It’s summer in much of the world. And that means time to play and explore different things. The Instructables.com website is a fun place to start for all kinds of projects.
But the neat thing about technology is that there’s all kinds of technology. You don’t have to be a software programmer to play with technology. You can create buildings or fun art with SketchUp, for example. Or try out 3D printing. Best of all, there’s free 3D printing models online if you want to focus on the printing process. There’s also electronics with Pico and Raspberry Pi, two inexpensive boards that make it easy to create all kinds of computers, for example, to measure whether a plant is thirsty. Or as a web server.

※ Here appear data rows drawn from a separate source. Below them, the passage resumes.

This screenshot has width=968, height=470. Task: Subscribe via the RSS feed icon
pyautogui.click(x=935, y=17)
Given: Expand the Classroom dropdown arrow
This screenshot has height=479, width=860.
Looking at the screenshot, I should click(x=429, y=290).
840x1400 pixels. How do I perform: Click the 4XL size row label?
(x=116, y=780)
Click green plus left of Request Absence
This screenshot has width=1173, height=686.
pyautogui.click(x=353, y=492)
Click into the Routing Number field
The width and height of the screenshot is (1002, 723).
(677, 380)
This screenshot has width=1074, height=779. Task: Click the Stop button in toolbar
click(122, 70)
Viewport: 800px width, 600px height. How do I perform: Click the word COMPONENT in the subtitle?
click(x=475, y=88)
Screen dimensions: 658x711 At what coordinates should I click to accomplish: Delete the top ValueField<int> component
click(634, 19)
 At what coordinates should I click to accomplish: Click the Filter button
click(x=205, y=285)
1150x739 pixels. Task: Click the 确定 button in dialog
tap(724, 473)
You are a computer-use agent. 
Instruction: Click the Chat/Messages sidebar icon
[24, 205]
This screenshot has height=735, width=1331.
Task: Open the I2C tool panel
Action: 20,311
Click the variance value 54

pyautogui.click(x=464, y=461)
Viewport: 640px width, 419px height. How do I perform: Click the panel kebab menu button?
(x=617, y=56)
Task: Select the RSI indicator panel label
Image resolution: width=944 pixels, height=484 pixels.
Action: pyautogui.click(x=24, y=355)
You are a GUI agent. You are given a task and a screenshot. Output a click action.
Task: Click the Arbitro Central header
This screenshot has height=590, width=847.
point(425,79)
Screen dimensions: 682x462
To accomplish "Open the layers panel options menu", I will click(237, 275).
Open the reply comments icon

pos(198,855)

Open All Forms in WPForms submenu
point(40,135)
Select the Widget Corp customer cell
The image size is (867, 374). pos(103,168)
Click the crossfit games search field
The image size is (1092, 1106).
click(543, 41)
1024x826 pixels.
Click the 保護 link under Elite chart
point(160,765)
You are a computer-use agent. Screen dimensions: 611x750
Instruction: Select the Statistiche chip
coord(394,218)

And, if you’re really adventurous and have a little time, try setting up Mycroft, a free open source fully private version of Alexa and Google Home that can be installed on a Raspberry Pi. I had lots of fun playing with it. Find it at https://mycroft.ai/get-started/.
We’ve also included Python and Scratch resources if you want to learn and play around with programming.
Whatever you choose, these resources will provide you with lots of ways to explore technology this summer. Have fun!
While we have not written articles about this software recently, it’s a fun easy way to build buildings online. People also use SketchUp to build bicycles and other products. Our website has lots of tutorials.
If you want to take creating models online further, why not do 3D printing? You can create lots of models, which can be complex. That’s definitely worth exploring. But there’s also free 3D models online you can print at a local 3D printing shop. Search online for “3D printing near me” for shops.
While there’s all sorts of electronics sites online, the Raspberry Pi organization has two excellent websites to explore for projects and news, HackSpace and MagPi. There’s also Adafruit and a site with a fun name, Technology Will Save Us.
Perhaps one of the easiest and most professional languages to learn, Python has lots of resources online to teach and practice this language. The Python language site also includes a virtual emulator (interactive shell) where you can practice without installing Python.
If you’re not ready to dive into Python but want to start learning programming, Scratch is a great way to begin. It’s been around 15 years, there’s lots of projects to study, and it’s mostly drag and drop things that you then customize to make neat stuff happen.